Underutilizing HR Tech: Only 24% Maximize Business Value
- Only 35% are confident their current approach to HR technology is helping to achieve business objectives.
- Two out of three believe that if they don’t take action to improve HR’s approach to technology, their function’s effectiveness will decrease.
“While HR leaders believe that HR technology is important and impactful, they continue to struggle with how to gain the most value,” said Mark Whittle, vice president of advisory in the Gartner HR practice. “The goal isn’t to maximize technology’s value to HR alone, but to maximize the business value the technology can bring to the entire organization.”
Organizations need to shift to an approach that augments HR by increasing HR technology adoption and utilizing technology to create higher impact contributions that maximize business value.
“Strategic business value is generated by bringing humans and technology together, not freeing up employees’ time to do strategic work on their own,” said Piers Hudson, Senior Director in the Gartner HR practice.

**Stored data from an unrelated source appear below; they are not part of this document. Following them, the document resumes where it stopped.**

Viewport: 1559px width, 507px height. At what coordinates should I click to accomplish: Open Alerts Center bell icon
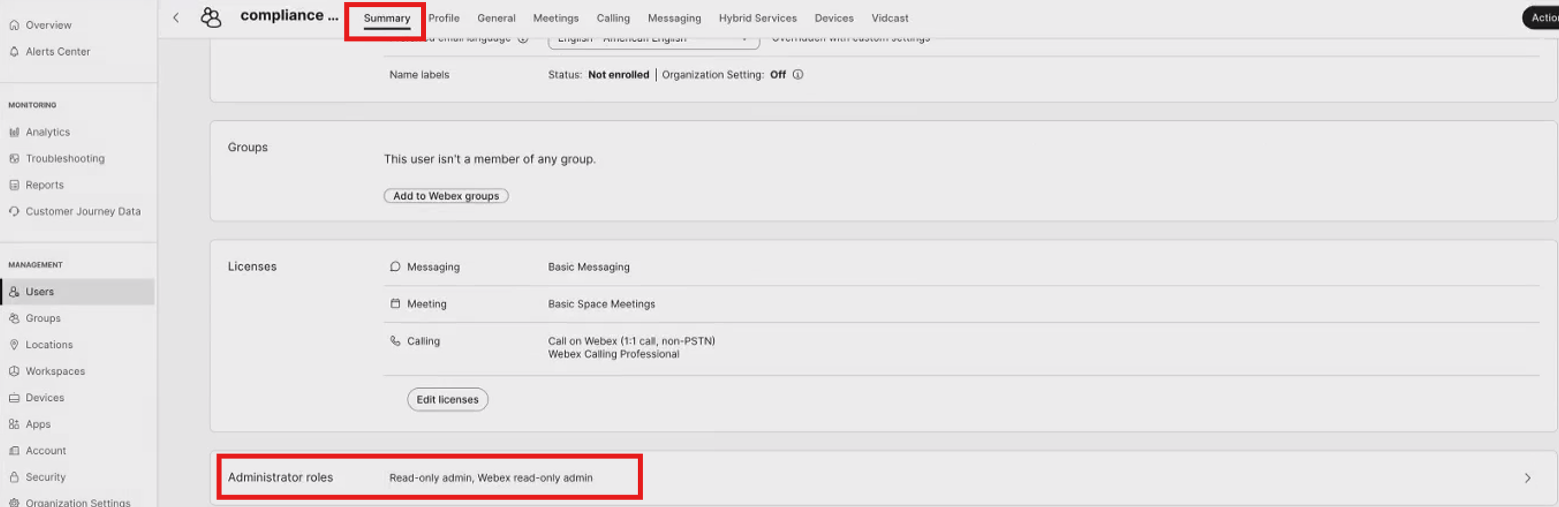[x=14, y=52]
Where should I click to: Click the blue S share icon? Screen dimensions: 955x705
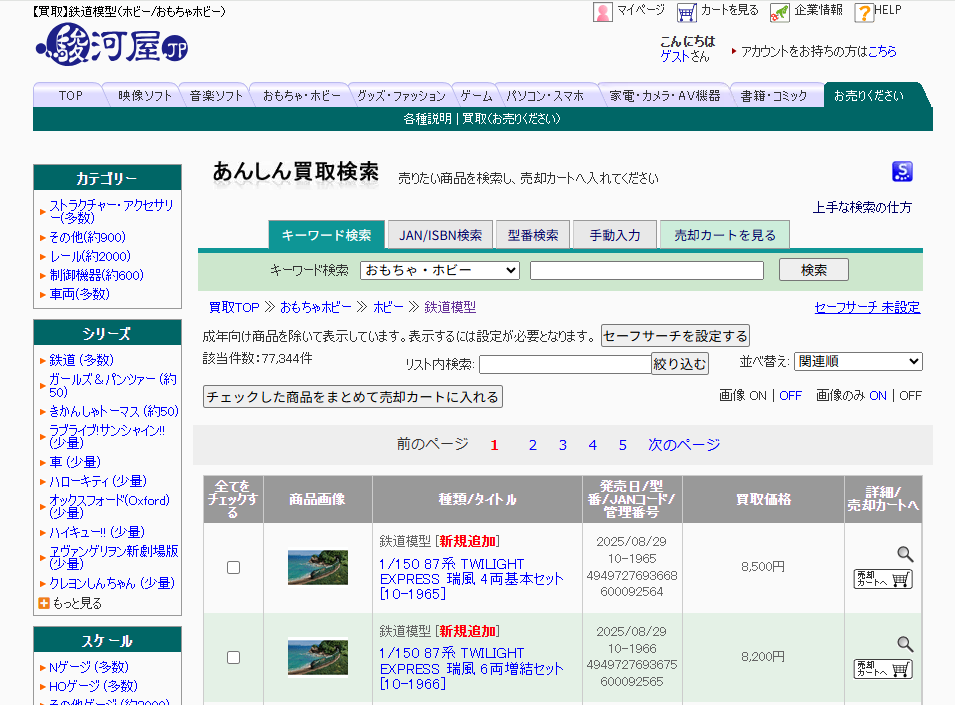901,172
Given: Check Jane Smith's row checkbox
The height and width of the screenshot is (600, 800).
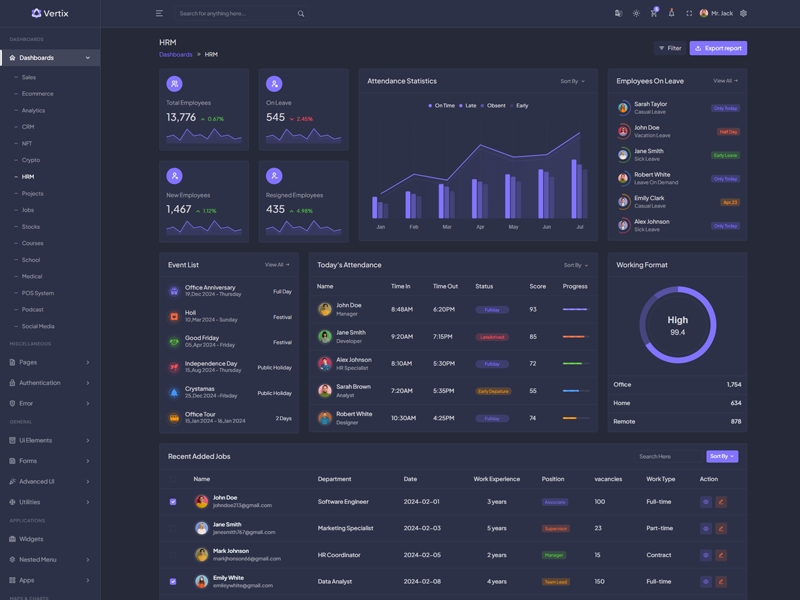Looking at the screenshot, I should 173,528.
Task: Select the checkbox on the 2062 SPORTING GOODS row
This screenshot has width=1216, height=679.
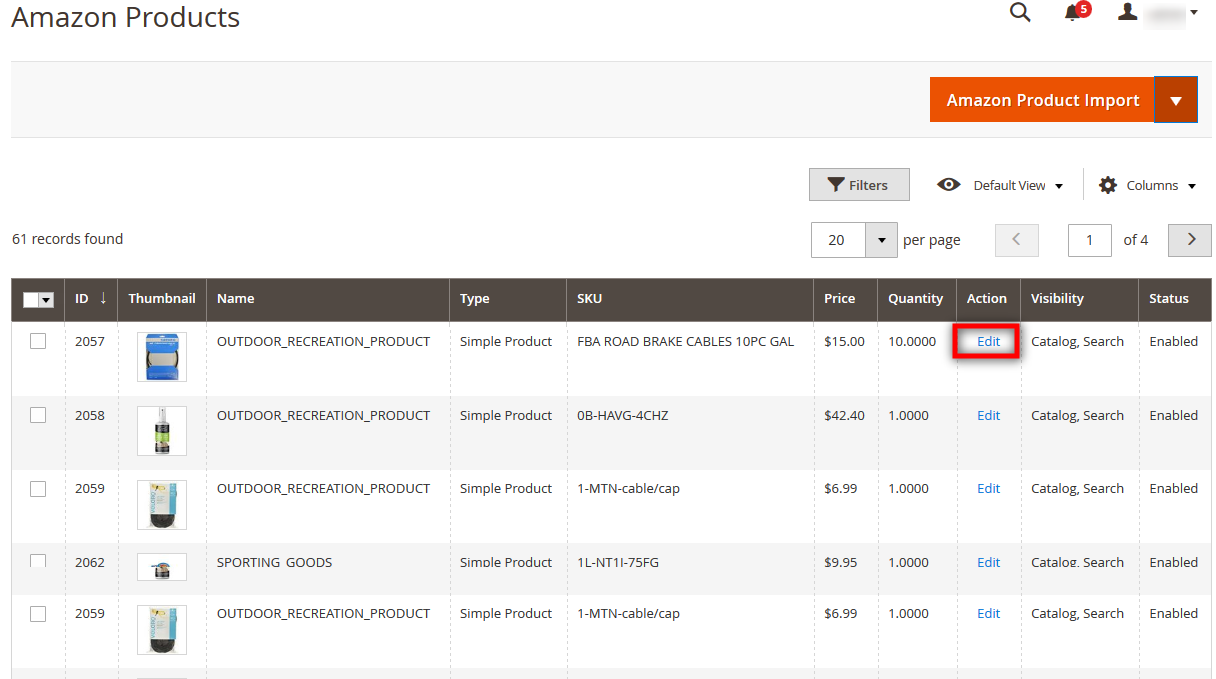Action: (x=38, y=561)
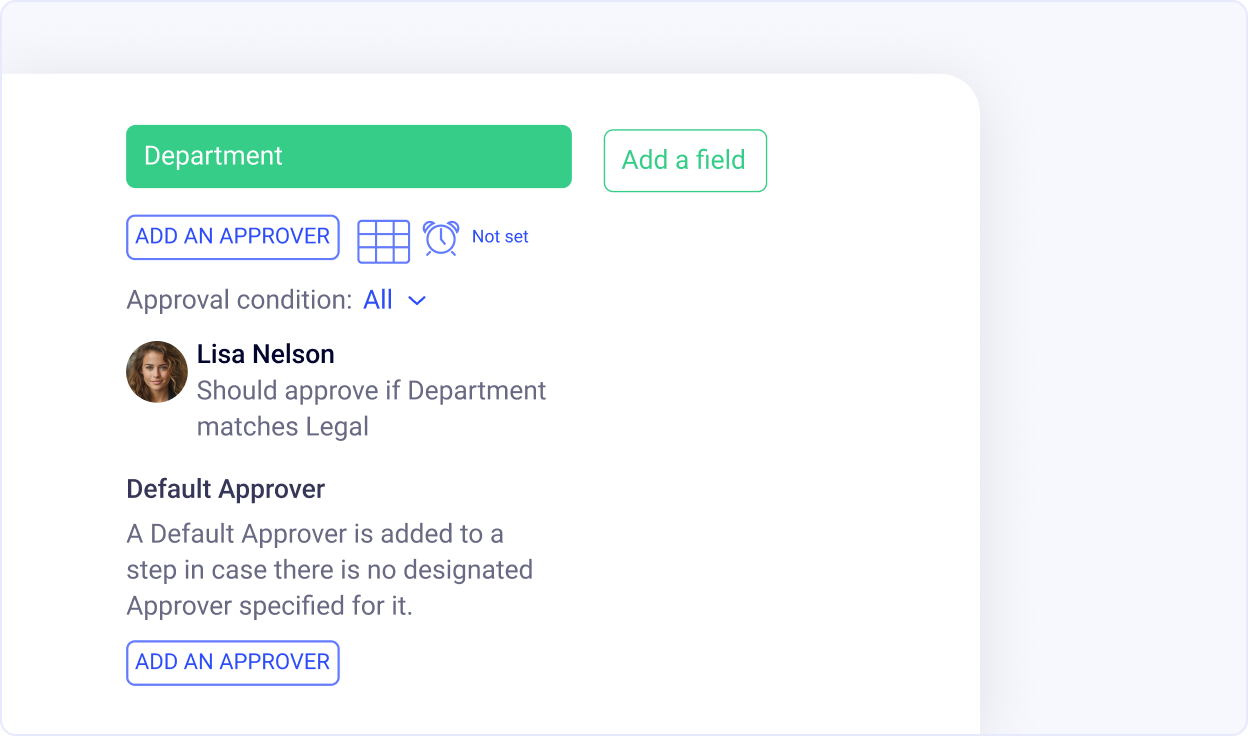This screenshot has height=736, width=1248.
Task: Click ADD AN APPROVER under Default Approver
Action: pos(232,662)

To leverage technology for the fullest business value, HR must take three actions:
- Create roadmap strategies that provide transformational blocks that engage stakeholders to prioritize new value
- Expand HR staff’s viewpoints to inspire the pursuit of new value
- Formalize shared goals and new roles that enable complementary, rather than siloed, solutions that create new value for end-users
Augmenting HR’s approach to technology can increase HR technology’s business value by up to 54%, compared to a capacity-centric approach, which can only increase HR technology business value by up to 28%.

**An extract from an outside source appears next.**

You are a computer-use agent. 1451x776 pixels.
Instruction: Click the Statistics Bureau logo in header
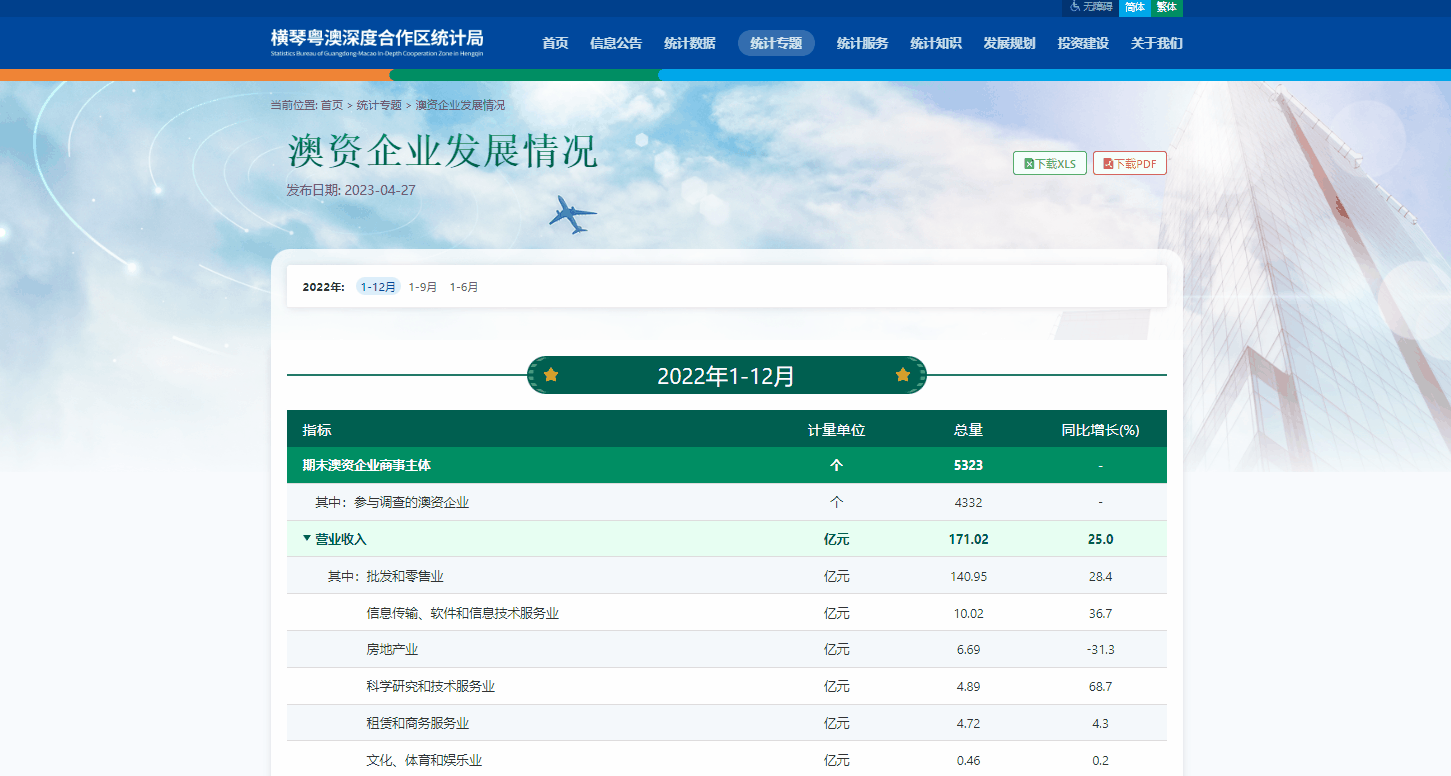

Transformational Building Blocks Foster Confidence
“Poor experiences with HR technology cause low confidence in HR’s ability to drive tech transformation,” said Hudson. “Nearly half of the HR staff we surveyed reported that use of HR technology solutions has damaged HR’s reputation across the organization.”

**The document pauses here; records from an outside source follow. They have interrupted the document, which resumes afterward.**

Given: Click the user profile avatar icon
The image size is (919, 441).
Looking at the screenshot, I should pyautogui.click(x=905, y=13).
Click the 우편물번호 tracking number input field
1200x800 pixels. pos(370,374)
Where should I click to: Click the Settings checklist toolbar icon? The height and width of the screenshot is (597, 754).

To overcome lack of stakeholder confidence in HR’s ability to deliver against transformational technology, HR leaders should present function and business leaders with proposed smaller changes rather than the big transformational goal. HR leaders must also illustrate the alignment between foundational elements and new technology value. Finally, HR should prepare scenarios to show how plans can adjust if conditions change, i.e., financial outlook or the regulatory environment.
Expanded Viewpoints Inspire Exploration
“Like many employees today, HR staff is concerned about how evolving technology will impact their jobs and careers,” said Whittle. “Nearly half of the HR employees we surveyed agree that HR technology has removed parts of their job they liked and nearly one-quarter of wider employees think AI could replace jobs in the next five years.”
To help HR staff adopt new viewpoints and perspectives around technology, HR leaders need to go beyond training and tangibly illustrate how it supports new high value work rather than limiting current jobs and activities. This entails crafting more transparent vendor relationships that expose HR staff to technology knowledge that links to the business problems they want to solve.
Goals and Roles Drive Complementary Solutions
Among more than 1,200 employees surveyed by Gartner in February 2024, 69% reported experiencing at least one barrier when interacting with HR technology in the past 12 months.
The HR function should shift to creating shared outcomes that every process owner is held accountable for when designing or implementing a technology system. This enables consistency across HR tech initiatives, the ability to easily compare and prioritize investments, and identifying necessary skills to reinforce the outcome.